Hyperparameter optimization for Machine Leaning (ML) models is a complex task that combines multiple training sessions with searching through a high dimensional space of parameters. Despite its complexity and ML algorithm dependency, hyperparameter optimization can be conceptualized as a meta task that can be decoupled from the training sessions, and can thus be implemented as a generic framework that focuses on sampling the parameter search space while trying to optimize a user defined metric. This approach allows hyperparameter optimization to be used as a generic process automation applicable to any machine learning algorithm, which frees the data scientist from time consuming jobs like writing optimization code and managing repeatable data processing pipelines.

Here we show how hyperparameter optimization can be performed in a transparent, scalable, and easy to manage way using the Azure Hyperdrive service. We focus on object detection and text matching, two common machine learning scenarios for image and natural language processing (NLP) that are implemented here using open source frameworks. For object detection we use Faster R-CNN algorithm 1 which is a state-of-the-art deep-learning algorithm for that task. The algorithm has two implementations based on TensorFlow Object Detection API [2,3] and torchvision 4, two open source frameworks that are de-facto standards for constructing, and training object detection models. The text matching task includes text data featurization and is implemented via a Scikit-Learn pipeline.
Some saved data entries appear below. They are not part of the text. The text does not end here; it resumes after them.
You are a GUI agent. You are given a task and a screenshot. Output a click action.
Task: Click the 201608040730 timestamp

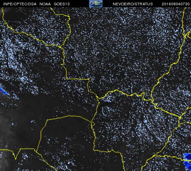click(x=175, y=4)
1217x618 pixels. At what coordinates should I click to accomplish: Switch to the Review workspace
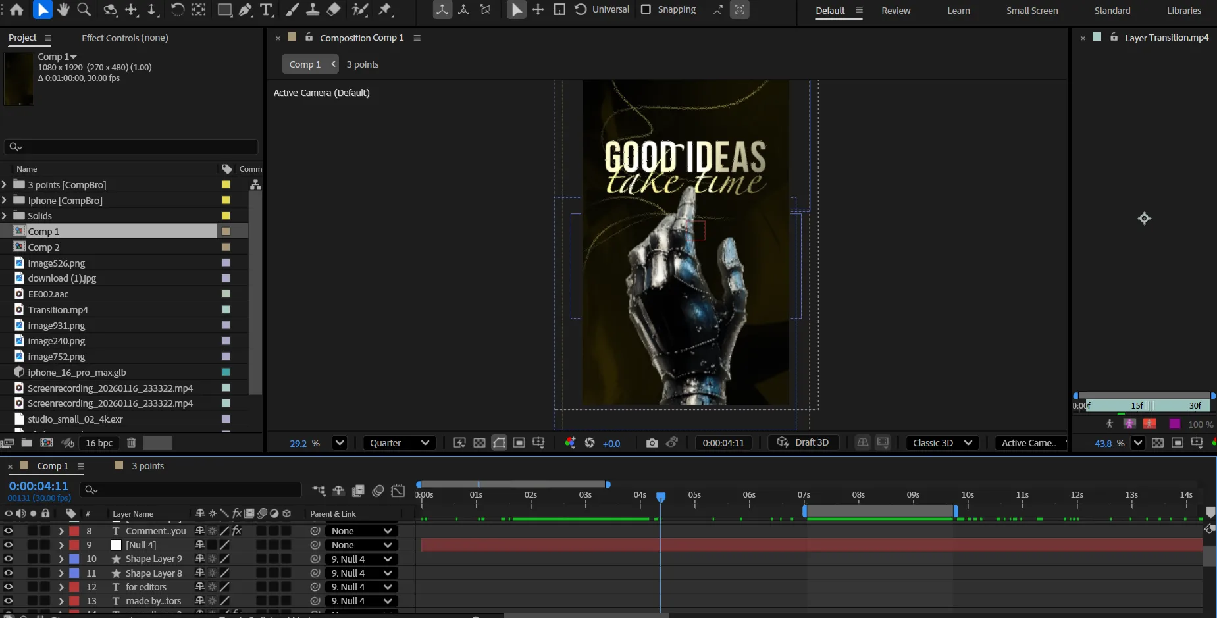tap(896, 11)
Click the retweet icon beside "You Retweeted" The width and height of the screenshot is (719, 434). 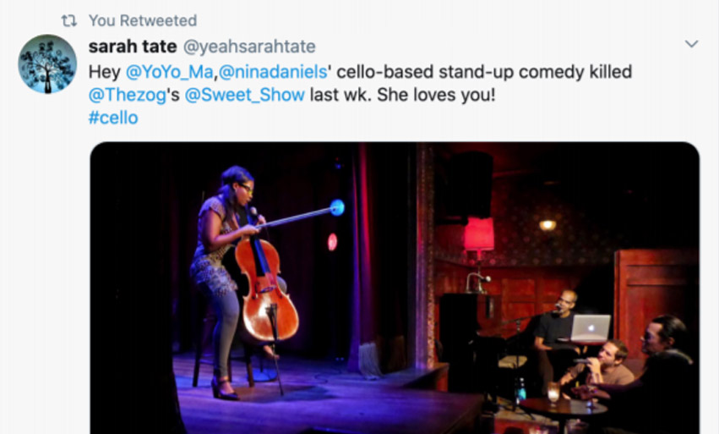69,20
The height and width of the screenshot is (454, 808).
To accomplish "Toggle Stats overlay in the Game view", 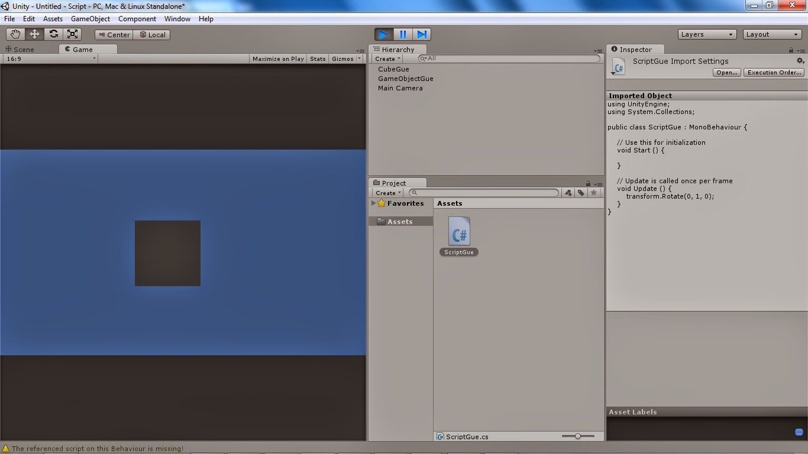I will click(x=318, y=59).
All three implementations are leveraging Azure HyperDrive 5 for hyperparameter optimization using the Azure Machine Learning (AzureML) Python SDK 6. Key points are decoupling AzureML dependencies via Conda environment files, constructing implementation specific but platform agnostic Docker files and corresponding Docker images for easy reproducibility, containerized data preprocessing using elastically allocated AzureML compute targets, and finally using AzureML HyperDrive for hyperparameter tuning while training the deep learning or NLP models. The end to end process is completed by showing how the tuned models are deployed at scale using Azure Kubernetes clusters by using a Jupyter notebook widget client that consumes the models.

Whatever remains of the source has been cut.